Given the entries that follow, write out exactly the lines starting at the one containing "303-973-1975 (274, 2532)" and ending at the one containing "Search (1260, 143)", both ends included, and only those.
* * * *
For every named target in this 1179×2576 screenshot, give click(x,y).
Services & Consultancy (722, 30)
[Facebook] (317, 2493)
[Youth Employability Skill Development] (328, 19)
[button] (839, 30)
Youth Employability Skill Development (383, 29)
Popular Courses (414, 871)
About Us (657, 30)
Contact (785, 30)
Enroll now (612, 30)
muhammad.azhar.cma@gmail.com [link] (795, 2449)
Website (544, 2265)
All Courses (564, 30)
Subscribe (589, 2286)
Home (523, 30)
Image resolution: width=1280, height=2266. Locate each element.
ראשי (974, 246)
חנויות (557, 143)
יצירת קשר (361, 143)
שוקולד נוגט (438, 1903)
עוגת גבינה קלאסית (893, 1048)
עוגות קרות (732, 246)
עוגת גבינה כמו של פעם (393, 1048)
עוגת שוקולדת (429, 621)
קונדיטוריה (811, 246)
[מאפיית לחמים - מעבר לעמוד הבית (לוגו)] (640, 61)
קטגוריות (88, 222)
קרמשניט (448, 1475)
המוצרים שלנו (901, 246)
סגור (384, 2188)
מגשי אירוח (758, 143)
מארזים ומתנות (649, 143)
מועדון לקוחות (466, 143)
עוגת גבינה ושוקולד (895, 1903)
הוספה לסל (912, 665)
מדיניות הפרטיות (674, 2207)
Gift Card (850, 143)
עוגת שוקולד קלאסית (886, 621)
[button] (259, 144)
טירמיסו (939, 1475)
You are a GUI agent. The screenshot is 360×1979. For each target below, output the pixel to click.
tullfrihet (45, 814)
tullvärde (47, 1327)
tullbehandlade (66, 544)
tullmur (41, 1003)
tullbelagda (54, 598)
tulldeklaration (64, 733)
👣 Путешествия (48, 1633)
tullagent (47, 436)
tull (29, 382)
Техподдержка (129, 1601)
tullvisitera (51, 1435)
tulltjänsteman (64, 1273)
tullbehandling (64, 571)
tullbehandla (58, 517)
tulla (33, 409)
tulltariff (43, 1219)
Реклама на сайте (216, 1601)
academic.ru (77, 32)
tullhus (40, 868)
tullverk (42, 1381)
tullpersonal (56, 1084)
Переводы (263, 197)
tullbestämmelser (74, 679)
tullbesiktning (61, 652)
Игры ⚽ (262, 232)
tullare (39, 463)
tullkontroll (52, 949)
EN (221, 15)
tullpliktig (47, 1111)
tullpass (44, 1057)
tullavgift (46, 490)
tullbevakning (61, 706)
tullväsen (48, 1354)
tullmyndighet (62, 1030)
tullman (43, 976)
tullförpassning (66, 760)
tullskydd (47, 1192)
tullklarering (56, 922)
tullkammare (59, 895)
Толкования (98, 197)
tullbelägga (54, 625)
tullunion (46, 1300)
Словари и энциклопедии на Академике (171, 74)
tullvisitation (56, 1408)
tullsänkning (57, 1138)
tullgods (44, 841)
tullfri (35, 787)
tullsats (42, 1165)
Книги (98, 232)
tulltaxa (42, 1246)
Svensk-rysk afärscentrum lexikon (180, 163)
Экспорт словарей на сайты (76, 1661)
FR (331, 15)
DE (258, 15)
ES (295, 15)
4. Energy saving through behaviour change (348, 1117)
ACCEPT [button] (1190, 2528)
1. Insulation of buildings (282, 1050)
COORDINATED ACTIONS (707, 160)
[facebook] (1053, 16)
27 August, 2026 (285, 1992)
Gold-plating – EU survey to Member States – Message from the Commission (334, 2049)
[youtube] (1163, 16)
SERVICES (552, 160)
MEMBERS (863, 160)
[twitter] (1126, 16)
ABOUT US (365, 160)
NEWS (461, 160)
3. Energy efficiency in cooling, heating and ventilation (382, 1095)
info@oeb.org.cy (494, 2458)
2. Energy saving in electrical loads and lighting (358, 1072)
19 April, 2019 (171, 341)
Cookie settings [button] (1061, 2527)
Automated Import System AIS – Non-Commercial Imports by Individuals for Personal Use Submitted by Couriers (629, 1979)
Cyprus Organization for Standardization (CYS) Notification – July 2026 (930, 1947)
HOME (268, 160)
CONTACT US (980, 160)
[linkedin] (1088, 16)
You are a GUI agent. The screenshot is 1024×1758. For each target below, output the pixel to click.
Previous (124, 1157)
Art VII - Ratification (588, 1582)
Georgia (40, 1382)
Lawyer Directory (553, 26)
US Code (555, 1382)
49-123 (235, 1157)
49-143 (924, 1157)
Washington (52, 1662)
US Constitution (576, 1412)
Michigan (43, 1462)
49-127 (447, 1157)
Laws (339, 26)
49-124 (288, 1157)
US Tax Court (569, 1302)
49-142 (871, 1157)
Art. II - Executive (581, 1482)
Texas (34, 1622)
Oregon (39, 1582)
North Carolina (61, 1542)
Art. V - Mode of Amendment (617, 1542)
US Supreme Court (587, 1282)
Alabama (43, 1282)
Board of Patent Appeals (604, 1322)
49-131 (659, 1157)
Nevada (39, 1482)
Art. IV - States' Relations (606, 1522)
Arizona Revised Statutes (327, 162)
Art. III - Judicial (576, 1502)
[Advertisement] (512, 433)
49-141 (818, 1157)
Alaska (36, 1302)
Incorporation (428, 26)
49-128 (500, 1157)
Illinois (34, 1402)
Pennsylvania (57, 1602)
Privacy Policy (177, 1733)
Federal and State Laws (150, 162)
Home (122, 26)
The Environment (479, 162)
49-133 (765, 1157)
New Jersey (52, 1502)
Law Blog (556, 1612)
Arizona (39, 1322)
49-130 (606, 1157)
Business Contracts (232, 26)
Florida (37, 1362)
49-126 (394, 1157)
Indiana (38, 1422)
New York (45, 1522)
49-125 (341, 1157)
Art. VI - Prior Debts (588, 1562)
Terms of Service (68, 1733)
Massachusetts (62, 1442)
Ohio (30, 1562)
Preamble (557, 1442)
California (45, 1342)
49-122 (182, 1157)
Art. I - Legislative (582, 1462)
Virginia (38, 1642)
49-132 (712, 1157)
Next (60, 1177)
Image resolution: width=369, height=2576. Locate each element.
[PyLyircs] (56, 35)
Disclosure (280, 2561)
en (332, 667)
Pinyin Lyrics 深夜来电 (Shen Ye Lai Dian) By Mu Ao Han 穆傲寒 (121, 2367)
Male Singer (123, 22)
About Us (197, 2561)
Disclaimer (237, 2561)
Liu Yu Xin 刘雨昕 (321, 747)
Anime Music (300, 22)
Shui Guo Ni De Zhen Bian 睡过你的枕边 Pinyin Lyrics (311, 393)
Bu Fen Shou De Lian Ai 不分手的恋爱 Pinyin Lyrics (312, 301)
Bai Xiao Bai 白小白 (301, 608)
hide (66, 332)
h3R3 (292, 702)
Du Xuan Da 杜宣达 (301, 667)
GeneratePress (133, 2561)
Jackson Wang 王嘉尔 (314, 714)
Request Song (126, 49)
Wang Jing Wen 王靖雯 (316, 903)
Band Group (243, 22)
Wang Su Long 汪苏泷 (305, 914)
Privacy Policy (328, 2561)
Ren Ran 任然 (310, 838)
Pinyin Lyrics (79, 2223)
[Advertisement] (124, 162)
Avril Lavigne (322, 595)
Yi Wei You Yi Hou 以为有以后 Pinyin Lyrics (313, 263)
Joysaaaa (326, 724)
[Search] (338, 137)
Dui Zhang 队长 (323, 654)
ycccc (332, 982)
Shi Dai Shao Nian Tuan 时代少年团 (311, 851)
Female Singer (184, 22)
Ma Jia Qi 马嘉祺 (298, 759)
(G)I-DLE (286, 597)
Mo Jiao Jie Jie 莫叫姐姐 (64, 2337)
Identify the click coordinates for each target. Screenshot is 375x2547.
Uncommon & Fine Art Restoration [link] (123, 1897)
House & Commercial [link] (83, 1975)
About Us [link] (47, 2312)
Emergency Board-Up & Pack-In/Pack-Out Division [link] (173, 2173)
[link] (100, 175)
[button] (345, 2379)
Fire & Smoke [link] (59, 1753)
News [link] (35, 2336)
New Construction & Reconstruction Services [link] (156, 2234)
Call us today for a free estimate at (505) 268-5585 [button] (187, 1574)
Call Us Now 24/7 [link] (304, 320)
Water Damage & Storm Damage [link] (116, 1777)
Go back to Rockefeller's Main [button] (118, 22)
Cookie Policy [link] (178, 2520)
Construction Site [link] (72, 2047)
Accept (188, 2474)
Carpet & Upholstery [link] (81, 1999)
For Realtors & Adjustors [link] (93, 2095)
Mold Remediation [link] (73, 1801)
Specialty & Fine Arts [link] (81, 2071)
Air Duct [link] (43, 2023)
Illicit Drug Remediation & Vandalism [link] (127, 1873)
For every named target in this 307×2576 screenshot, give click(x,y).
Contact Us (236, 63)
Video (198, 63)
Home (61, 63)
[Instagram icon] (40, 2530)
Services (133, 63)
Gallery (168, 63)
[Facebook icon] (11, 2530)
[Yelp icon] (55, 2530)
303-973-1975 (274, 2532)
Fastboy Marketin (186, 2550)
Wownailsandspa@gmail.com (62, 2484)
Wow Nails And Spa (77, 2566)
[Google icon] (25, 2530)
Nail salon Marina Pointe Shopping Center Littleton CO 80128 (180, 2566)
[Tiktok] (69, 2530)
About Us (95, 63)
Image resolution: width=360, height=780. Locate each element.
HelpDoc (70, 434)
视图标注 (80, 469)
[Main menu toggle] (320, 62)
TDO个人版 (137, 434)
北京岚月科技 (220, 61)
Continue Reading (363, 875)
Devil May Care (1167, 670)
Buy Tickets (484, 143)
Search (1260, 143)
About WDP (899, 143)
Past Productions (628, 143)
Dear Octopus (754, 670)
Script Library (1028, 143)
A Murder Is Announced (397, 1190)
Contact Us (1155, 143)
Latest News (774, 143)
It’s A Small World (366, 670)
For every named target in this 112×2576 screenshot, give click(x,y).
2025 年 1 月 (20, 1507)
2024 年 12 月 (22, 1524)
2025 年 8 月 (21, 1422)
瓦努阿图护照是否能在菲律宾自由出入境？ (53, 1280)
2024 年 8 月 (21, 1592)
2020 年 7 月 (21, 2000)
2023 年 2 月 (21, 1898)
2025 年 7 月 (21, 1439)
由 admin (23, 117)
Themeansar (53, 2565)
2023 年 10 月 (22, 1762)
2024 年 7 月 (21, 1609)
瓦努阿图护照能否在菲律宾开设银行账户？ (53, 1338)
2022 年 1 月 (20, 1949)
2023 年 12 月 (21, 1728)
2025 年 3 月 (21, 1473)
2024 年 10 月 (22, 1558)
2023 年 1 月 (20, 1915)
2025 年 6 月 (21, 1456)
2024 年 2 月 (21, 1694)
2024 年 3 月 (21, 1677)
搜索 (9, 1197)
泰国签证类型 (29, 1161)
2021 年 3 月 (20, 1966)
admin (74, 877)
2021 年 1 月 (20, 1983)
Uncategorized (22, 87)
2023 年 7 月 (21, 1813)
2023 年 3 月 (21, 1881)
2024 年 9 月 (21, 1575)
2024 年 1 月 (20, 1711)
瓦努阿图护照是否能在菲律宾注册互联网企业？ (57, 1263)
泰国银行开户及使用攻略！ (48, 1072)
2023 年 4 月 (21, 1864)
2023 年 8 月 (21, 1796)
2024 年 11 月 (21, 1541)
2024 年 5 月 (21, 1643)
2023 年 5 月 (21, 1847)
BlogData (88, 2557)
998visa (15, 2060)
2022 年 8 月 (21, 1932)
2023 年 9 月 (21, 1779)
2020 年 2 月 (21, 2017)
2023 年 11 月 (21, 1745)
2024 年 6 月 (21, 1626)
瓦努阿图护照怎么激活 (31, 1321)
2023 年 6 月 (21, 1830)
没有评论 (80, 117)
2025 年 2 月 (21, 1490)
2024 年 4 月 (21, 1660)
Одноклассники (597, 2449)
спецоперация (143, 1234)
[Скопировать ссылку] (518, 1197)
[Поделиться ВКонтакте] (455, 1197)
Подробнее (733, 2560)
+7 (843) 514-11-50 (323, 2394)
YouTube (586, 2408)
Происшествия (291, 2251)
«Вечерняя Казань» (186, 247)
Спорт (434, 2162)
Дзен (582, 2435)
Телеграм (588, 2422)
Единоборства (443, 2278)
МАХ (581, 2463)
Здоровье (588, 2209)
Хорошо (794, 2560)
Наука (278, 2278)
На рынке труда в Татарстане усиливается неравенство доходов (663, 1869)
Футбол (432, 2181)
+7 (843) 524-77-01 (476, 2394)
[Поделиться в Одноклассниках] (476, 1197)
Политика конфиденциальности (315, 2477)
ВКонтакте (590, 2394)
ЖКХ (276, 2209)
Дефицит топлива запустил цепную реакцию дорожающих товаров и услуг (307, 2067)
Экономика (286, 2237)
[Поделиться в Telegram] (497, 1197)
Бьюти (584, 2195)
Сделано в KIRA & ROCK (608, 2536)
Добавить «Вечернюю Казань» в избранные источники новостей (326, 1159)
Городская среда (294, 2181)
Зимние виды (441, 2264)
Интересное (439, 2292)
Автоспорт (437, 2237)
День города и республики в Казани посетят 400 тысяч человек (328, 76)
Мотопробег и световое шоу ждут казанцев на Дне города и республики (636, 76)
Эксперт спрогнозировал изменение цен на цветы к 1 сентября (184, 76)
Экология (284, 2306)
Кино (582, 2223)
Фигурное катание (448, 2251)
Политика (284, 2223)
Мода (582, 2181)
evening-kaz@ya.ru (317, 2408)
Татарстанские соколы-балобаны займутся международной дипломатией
* * * *
> Output for this exercise:
303-973-1975 (274, 2532)
Fastboy Marketin (186, 2550)
Wownailsandspa@gmail.com (62, 2484)
Wow Nails And Spa (77, 2566)
[Google icon] (25, 2530)
Nail salon Marina Pointe Shopping Center Littleton CO 80128 (180, 2566)
[Tiktok] (69, 2530)
About Us (95, 63)
Image resolution: width=360, height=780. Locate each element.
HelpDoc (70, 434)
视图标注 (80, 469)
[Main menu toggle] (320, 62)
TDO个人版 (137, 434)
北京岚月科技 (220, 61)
Continue Reading (363, 875)
Devil May Care (1167, 670)
Buy Tickets (484, 143)
Search (1260, 143)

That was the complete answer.